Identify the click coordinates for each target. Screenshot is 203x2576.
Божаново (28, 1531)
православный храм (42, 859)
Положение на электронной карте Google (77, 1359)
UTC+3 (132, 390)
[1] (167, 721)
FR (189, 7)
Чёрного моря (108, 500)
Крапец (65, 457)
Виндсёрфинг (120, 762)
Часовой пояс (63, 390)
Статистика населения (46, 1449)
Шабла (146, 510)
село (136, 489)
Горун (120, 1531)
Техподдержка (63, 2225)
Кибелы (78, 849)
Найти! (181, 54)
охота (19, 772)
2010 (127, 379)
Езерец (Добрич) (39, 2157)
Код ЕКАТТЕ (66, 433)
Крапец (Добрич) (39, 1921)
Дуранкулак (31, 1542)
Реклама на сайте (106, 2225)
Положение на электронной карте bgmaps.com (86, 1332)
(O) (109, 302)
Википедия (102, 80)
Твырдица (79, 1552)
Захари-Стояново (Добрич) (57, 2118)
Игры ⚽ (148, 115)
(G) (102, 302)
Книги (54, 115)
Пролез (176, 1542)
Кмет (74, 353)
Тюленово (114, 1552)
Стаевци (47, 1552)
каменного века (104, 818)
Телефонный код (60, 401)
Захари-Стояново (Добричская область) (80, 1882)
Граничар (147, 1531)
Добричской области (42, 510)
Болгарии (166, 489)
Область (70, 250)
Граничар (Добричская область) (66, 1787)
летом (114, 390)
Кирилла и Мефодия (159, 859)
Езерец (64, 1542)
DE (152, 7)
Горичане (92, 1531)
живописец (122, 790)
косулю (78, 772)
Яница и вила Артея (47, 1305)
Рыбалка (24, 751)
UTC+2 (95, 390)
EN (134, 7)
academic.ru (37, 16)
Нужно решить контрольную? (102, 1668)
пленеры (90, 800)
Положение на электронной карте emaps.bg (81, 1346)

★ ★ ★ ★ ★

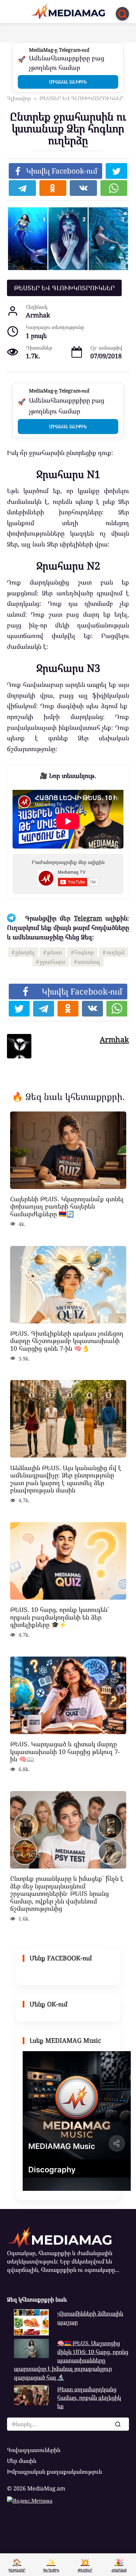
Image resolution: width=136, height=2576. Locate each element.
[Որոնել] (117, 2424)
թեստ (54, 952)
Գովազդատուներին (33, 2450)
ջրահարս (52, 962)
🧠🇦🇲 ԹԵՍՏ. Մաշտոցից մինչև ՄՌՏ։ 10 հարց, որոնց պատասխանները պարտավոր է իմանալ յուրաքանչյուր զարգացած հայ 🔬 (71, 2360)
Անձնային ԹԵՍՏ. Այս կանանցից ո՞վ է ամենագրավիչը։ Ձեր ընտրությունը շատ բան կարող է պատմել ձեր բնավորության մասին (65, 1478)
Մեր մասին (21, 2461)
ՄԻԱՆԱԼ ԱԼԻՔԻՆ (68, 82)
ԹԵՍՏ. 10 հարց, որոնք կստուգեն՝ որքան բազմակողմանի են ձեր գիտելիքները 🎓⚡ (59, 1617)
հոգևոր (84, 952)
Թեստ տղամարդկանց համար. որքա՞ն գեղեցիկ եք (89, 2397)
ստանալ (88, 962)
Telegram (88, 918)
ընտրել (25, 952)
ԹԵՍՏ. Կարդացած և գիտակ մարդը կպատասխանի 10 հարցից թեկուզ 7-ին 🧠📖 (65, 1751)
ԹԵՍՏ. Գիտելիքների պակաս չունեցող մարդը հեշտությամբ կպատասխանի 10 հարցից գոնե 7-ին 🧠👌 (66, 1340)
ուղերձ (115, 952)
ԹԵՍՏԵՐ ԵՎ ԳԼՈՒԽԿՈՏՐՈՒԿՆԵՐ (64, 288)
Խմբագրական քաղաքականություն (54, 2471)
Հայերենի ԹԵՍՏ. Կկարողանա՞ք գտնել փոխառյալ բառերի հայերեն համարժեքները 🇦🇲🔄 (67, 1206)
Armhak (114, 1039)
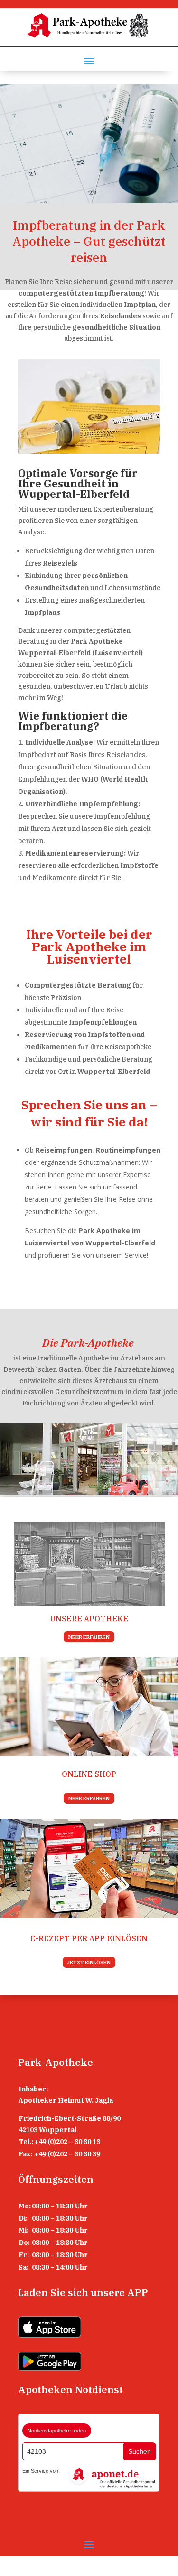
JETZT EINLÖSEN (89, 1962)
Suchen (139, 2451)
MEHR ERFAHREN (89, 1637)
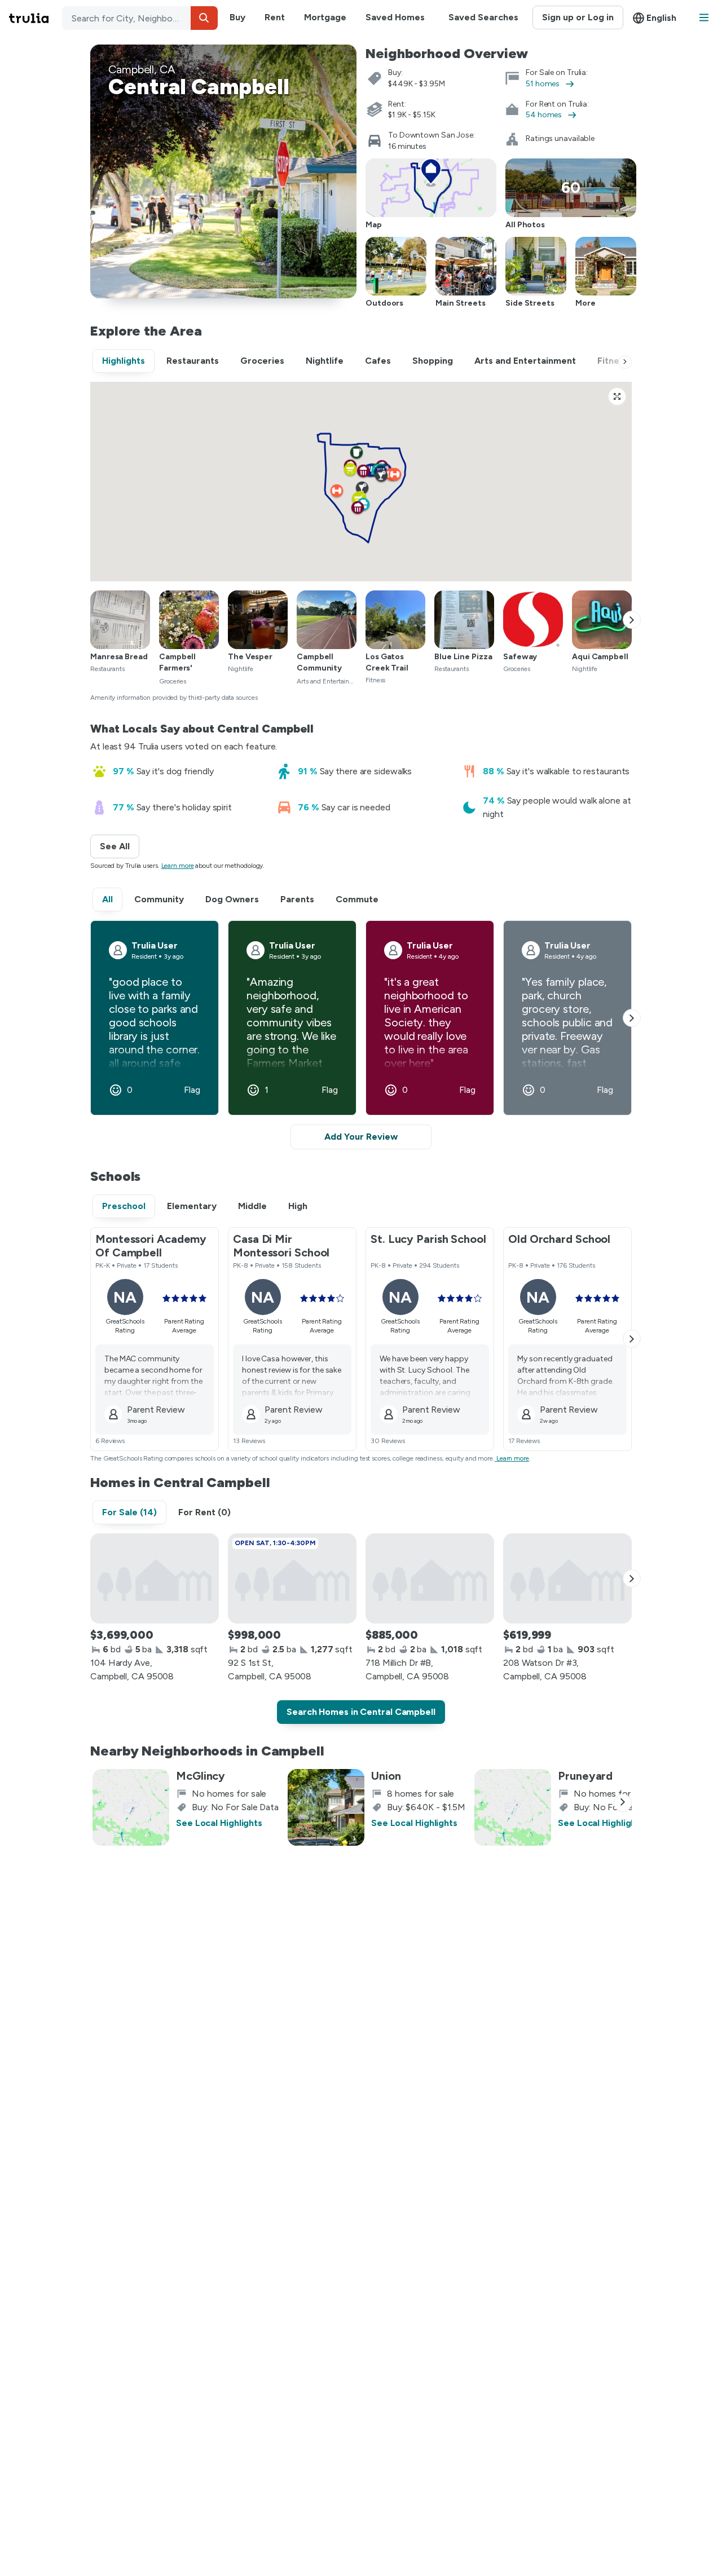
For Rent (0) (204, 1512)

★ ★ ★ ★ ★

WHAT YOU ARE ASKED TO DO> Which lines above contain the word "կպատասխանի"? Show each of them.

SOLUTION TO THIS EXERCISE>
ԹԵՍՏ. Կարդացած և գիտակ մարդը կպատասխանի 10 հարցից թեկուզ 7-ին 🧠📖 (65, 1751)
ԹԵՍՏ. Գիտելիքների պակաս չունեցող մարդը հեշտությամբ կպատասխանի 10 հարցից գոնե 7-ին 🧠👌 (66, 1340)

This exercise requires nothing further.